11.03.2011
Die Krankenkassen drohen in den nächsten Jahren immer mehr zu einem Faß ohne Boden zu werden. So sollen laut einer Studie der Universität Köln die Zusatzbeiträge 2012 auf über 21 Euro steigen. Für die fernere Zukunft, das Jahr 2020 werden Zusatzbeiträge von 70 bis 120 Euro prognostiziert. Wer das noch bezahlen können soll, darüber schweigen sowohl Experten als auch Politiker sich behutsam aus.
Die vom gelb-gelben Gesundheitsminister Philipp Rösler eingeführten Zusatzbeiträge sind eine Ohrfeige gegen alle hart arbeitenden Menschen hierzulande, die jahrzehntelang redlich ihren Abgabenpflichten nachkamen und sowohl Fiskus als auch die immer dreister zugreifenden Krankenkassen kräftig bedienten. Noch am 15.09.10 sagte Rösler, daß 2011 fast alle Deutschen keine Zusatzbeiträge zahlen müssten. Warum jetzt doch über 8 Millionen Deutsche zusätzlich zur Kasse gebeten werden, darüber schweigen die Geister.

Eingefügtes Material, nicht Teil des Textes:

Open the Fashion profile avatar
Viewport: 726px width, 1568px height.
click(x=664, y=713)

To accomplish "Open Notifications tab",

Jahrelang wurde nun über eine Gesundheitsreform gestritten, die sowohl sozial gerecht als auch effektiv ist. Heraus kam ein fauler Kompromiss, der sowohl die kleinen Leute zusätzlich schröpft als auch das klaffende Loch in den Krankenkassen nicht kleiner werden läßt. So gehen die Experten davon aus, daß schon im kommenden Jahr die Ausgaben die Einnahmen deutlich übersteigen werden, was wieder steigende Zusatzbeiträge zur Folge haben wird. Jürgen Wasem, Professor für Medizinmanagement an der Universität Duisburg-Essen, hat errechnet, daß die Deckungslücke im kommenden Jahr 2,3 Milliarden Euro betragen dürfte.

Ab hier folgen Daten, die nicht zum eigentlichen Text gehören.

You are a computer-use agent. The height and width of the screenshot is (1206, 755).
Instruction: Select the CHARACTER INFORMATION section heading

Was zeigen uns diese düsteren Zahlen und Prognosen? Daß kleine Reförmchen und faule Kompromisse nichts bringen, weil so die Ursachen der Probleme nicht erkannt und entschlossen angepackt werden.
Noch heute existieren um die 200 Krankenkassen in Deutschland, somit auch 200 Vorstände, 200 Werbekampagnen und 200 Glaspaläste. Das sind Unkosten, die sich das Volk sparen könnte, gäbe es nur eine Gesundheitskasse für alle Deutschen. Die Sozialpolitik ist nicht getrennt von der Bevölkerungspolitik zu betrachten. Eine Familienpolitik wie in Frankreich, die es vermag, junge Menschen wieder zur Familiengründung zu ermutigen, garantiert aufgrund der steigenden Kinderzahl stabile Steuereinnahmen und konsolidierte Sozialkassen. Doch etablierte Politiker des Berliner Parteienkartells versuchen lieber Symptompfuscherei zu betreiben, als mutig und radikal umzusteuern.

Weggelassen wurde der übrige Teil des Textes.